There was a jolt and Persephone sucked a hard breath as a pressure on her chest pulled away. A hand. Someone had laid a hand on her chest and snatched it away as her eyes shot open.

"There she is," said a woman hovering over her. Persephone sucked in another breath and sat up, her senses on full alert. "I told you it would work."

Hecate. The woman was Hecate, the same who had taken her to her cottage to calm her the night the Dread King had stolen her. Hecate sat perched next to Persephone and the young goddess looked up at the imposing figure who stood, looming over them. The Dread King returned her stare, his face an expression of barely masked fury.

"Do I even want to know where you got such an idiotic notion as to wake Kronos?" he seethed.

Hecate sighed and pinched the bridge of her nose. "Hades," she muttered under her breath.

Persephone blushed, feeling nothing short of mortification, and looked down at her lap. It was too much to take in his clear blue eyes staring so cruelly at her. "Momus said he was my grandfather," she said quietly, pulling her arms protectively around herself and hunching her shoulders inward in case he decided to strike her.

"Momus," the Dread King seethed, spitting the name out as a curse.

"You're frightening her, Hades," Hecate scolded.

"I'm not sure that's possible if Kronos didn't frighten her," he shot back.

"I was frightened!" Persephone said, her voice rising as hot anger rose to further color her cheeks. "I called for help, but no one could hear me!"

The Dread King's mouth twisted into a snarl as he stepped closer to her. "Why would you wake such a monster in the first place?" he seethed.

"Because Nyx told me to wake Kronos and ask about avoiding one's Fate!" she snapped in reply. "If you should be yelling at anyone, you should be yelling at her!"

"I am not yelling," the Dread King said through clenched teeth.

"Well you have a nasty manner of delivery," she seethed, staring him down, all fear of being struck by his hand gone with her anger. "It has become apparent-," she said, letting her tone lose some of its heat, "- that my mother has not told me many things."

"That would be the understatement of the millennium," he shot back.

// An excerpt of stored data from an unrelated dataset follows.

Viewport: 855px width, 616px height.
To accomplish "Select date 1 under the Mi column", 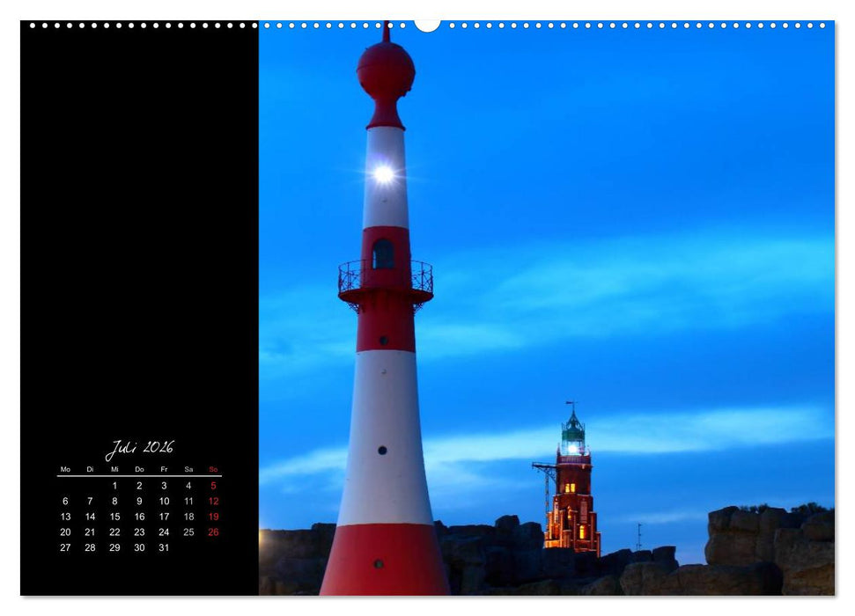I will [x=114, y=486].
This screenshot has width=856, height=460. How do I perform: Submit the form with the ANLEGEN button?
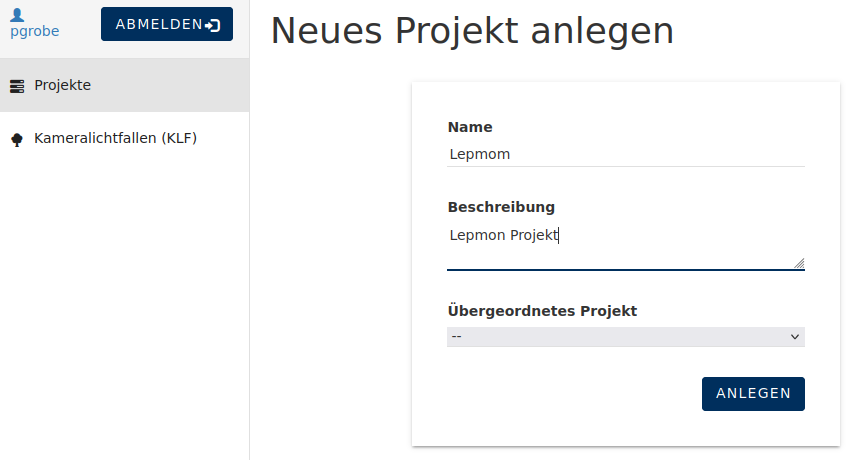[753, 393]
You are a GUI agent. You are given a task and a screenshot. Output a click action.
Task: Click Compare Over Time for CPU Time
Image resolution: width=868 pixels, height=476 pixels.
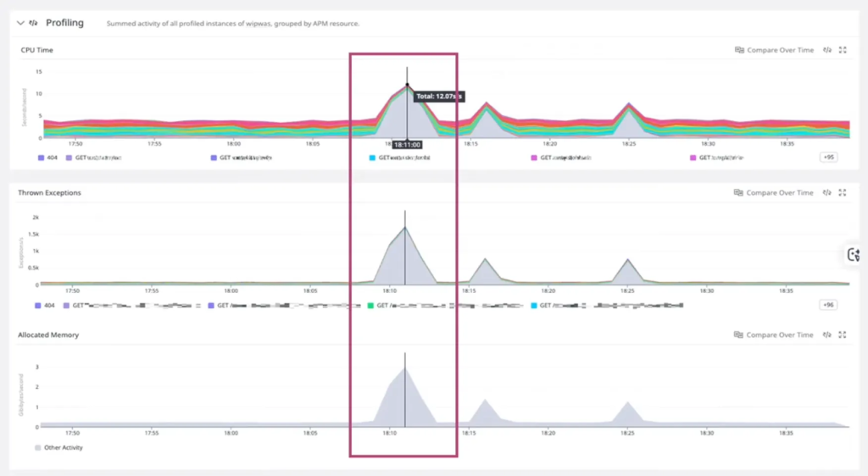point(774,50)

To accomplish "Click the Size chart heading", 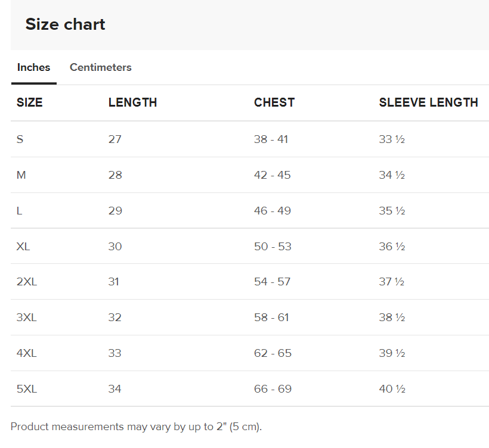I will coord(65,24).
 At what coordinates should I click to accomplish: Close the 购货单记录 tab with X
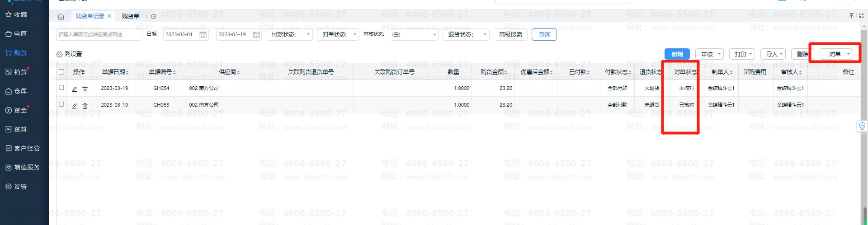point(109,16)
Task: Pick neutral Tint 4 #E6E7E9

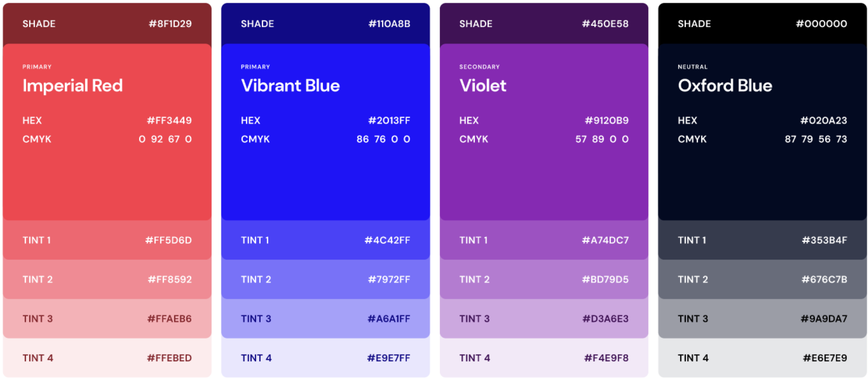Action: click(762, 358)
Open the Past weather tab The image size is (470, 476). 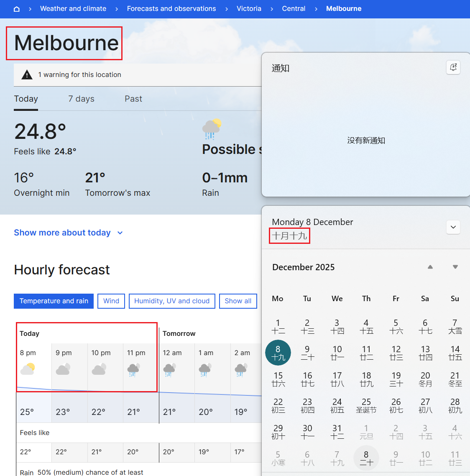click(x=133, y=99)
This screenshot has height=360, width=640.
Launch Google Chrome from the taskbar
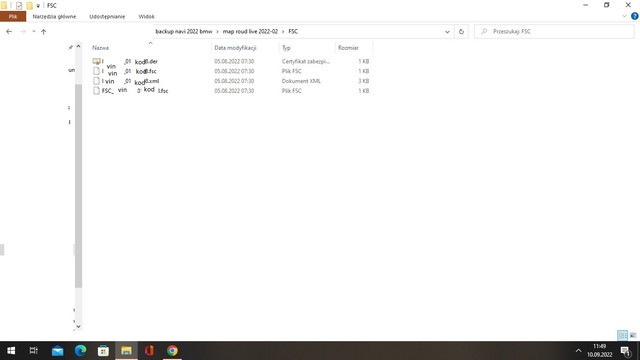[172, 351]

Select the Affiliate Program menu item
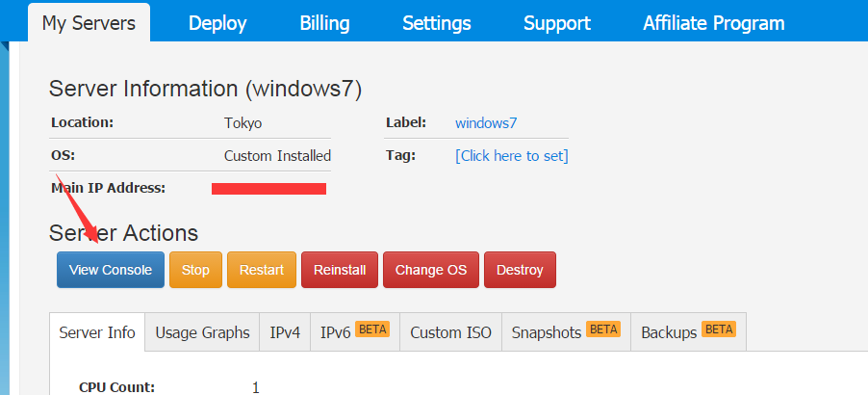tap(713, 23)
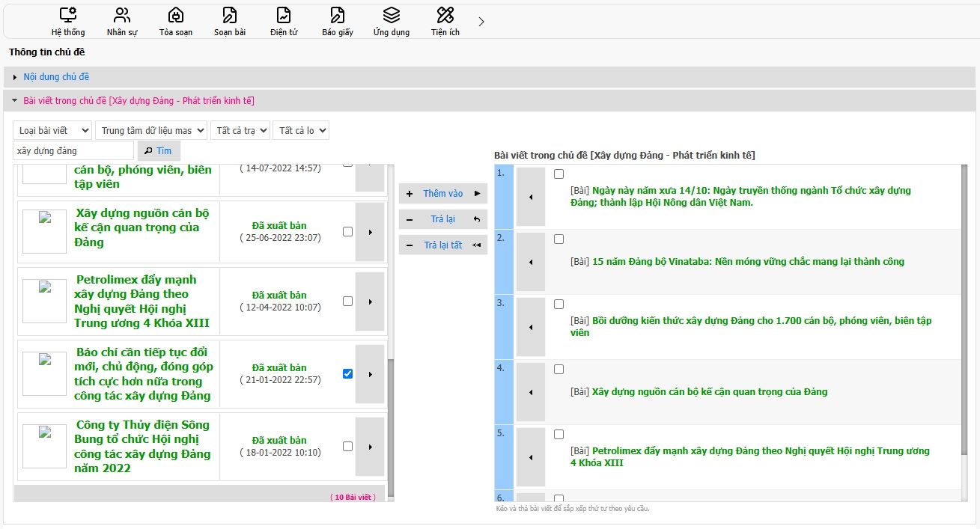Open the Tiện ích tools icon
Image resolution: width=980 pixels, height=529 pixels.
(x=445, y=15)
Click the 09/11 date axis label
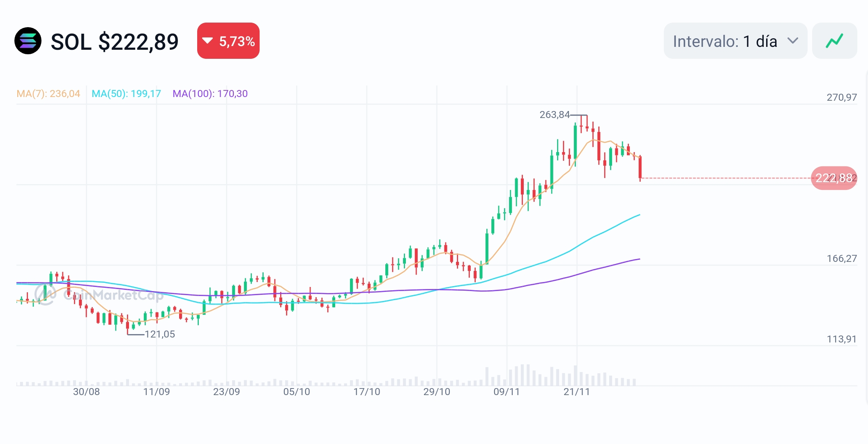The height and width of the screenshot is (444, 868). (x=507, y=392)
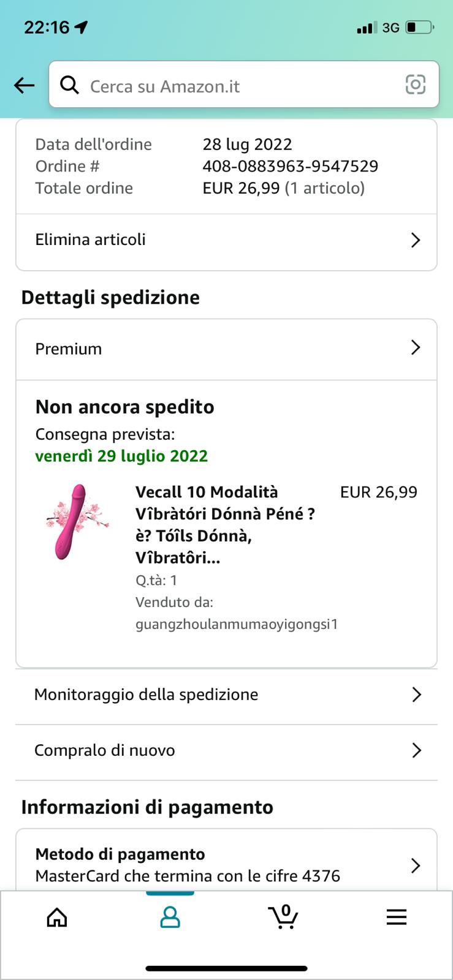Expand Monitoraggio della spedizione chevron
The image size is (453, 980).
pyautogui.click(x=416, y=695)

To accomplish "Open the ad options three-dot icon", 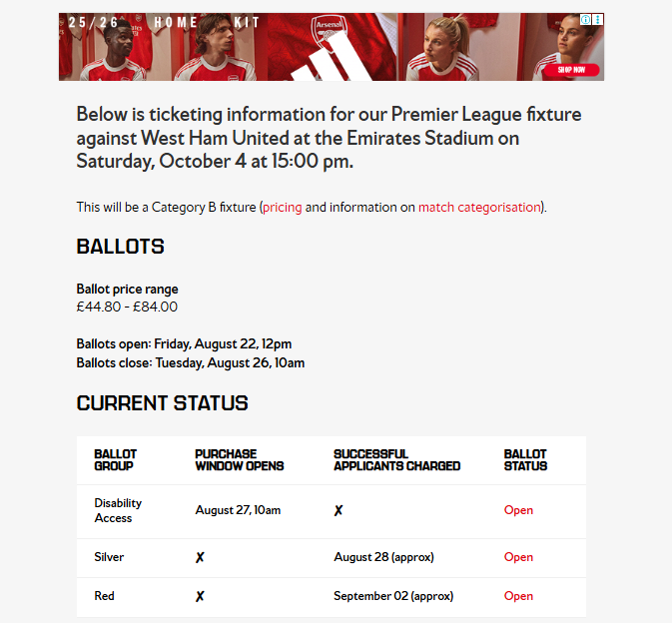I will pos(598,19).
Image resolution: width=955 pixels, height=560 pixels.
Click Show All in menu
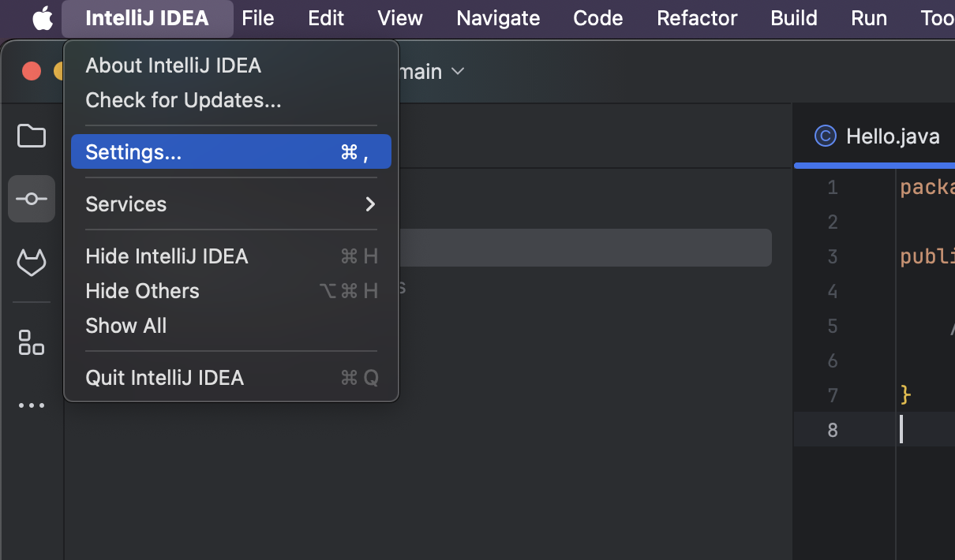126,326
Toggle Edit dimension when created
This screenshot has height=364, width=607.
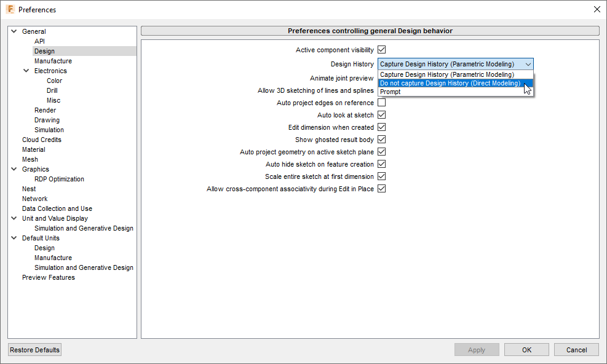(382, 127)
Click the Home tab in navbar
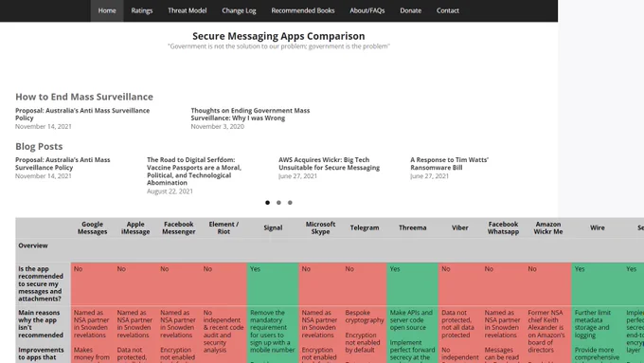The image size is (644, 363). tap(107, 10)
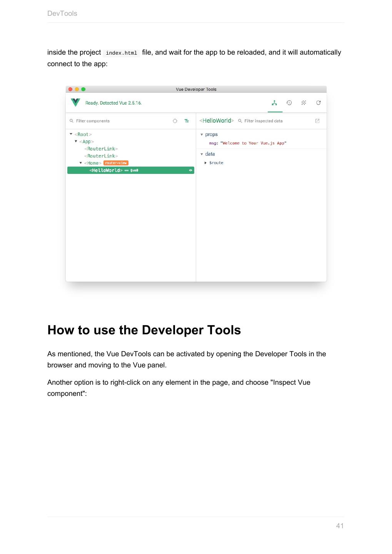
Task: Click the open in editor icon
Action: tap(317, 121)
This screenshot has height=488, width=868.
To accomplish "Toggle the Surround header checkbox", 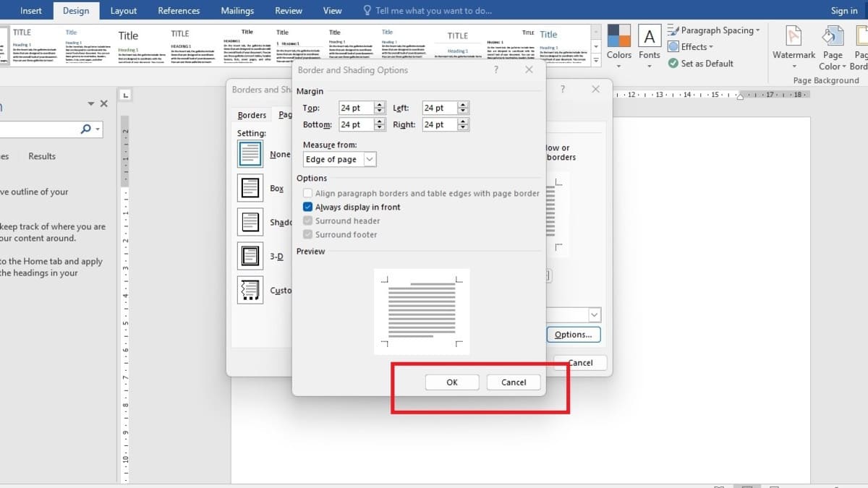I will click(x=308, y=221).
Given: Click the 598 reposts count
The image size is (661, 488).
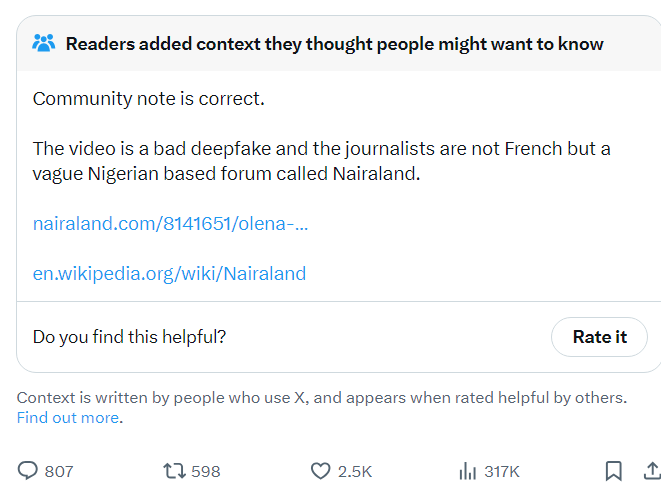Looking at the screenshot, I should coord(206,471).
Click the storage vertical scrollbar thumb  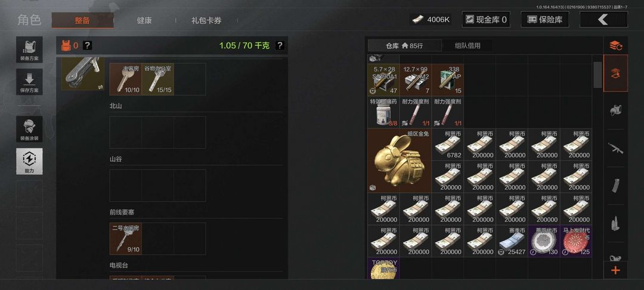597,75
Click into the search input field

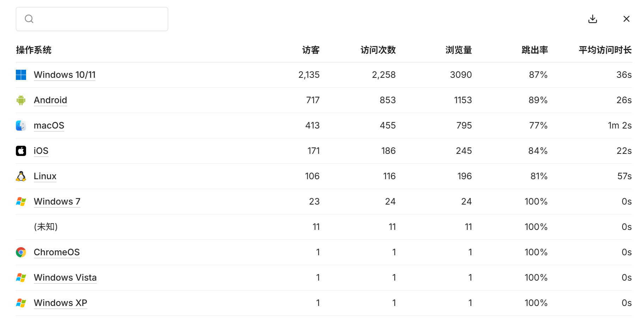point(99,19)
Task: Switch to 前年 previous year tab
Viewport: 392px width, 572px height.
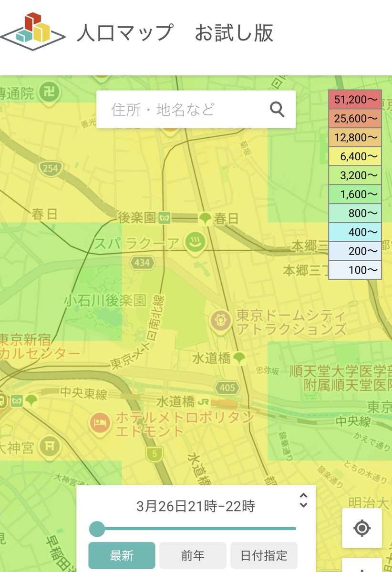Action: tap(193, 555)
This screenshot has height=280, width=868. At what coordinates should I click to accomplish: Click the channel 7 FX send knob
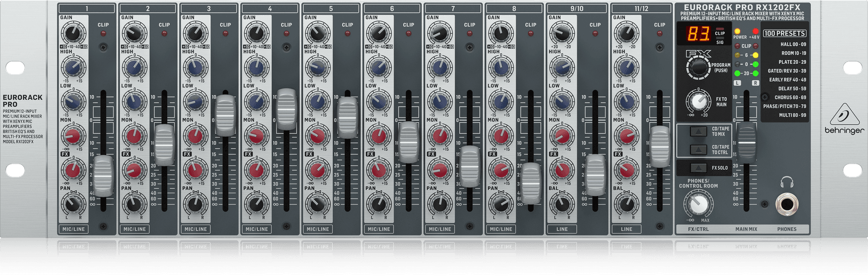tap(439, 170)
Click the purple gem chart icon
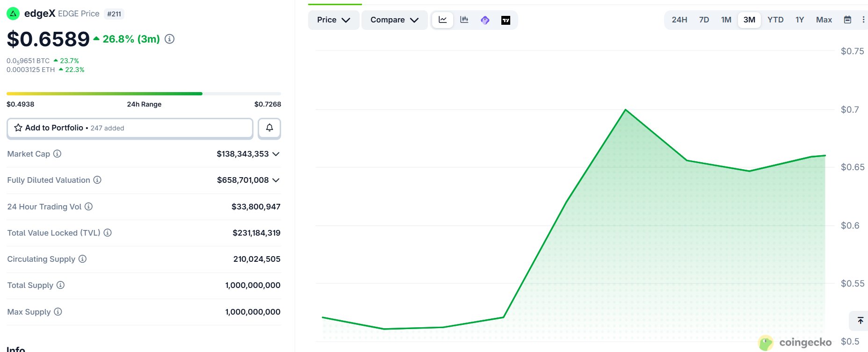 (x=485, y=20)
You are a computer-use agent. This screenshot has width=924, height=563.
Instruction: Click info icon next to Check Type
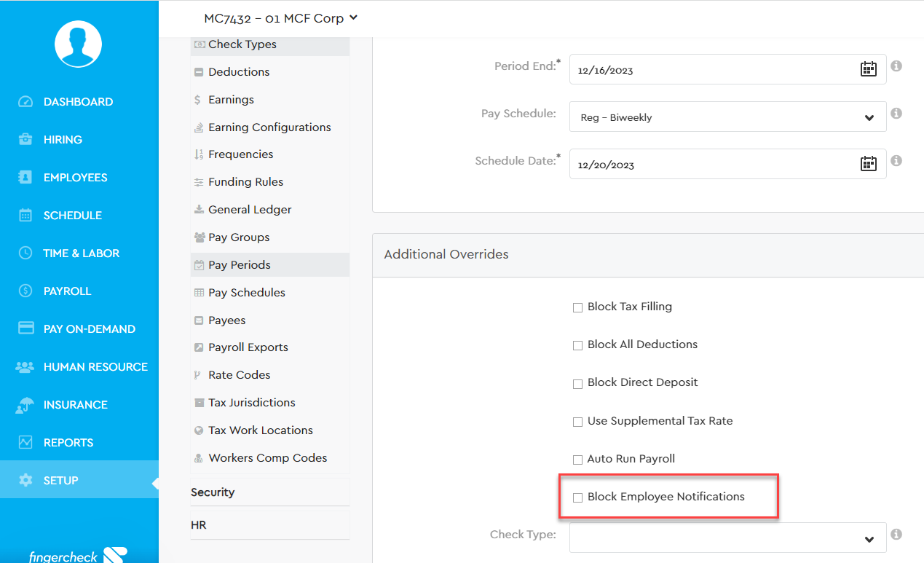(896, 535)
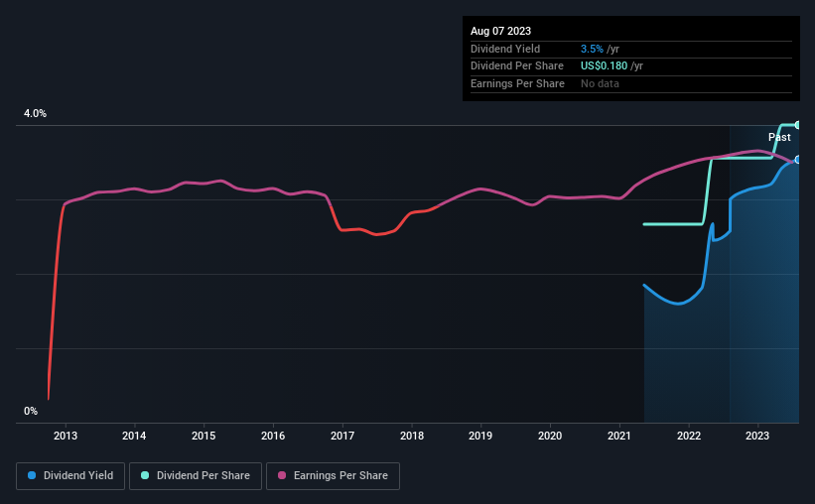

"I did not know he was so terrible. I do not know what it is that he did to be thrown into Tartarus," she said, then looked up at him from under her lashes. "I did not even know that you are Mother's brother."

The Dread King's face was tight, his lips pulled into a grim line as he stared at her with more hatred than she had ever seen aimed her way.

"Tartarus was built for him," he said in a snarl, then took a step away, his blue eyes still burning into her. "Have the clothes taken from my dressing room," he said, this time to Hecate. "And give her a bed there. I want a lock that only I can use."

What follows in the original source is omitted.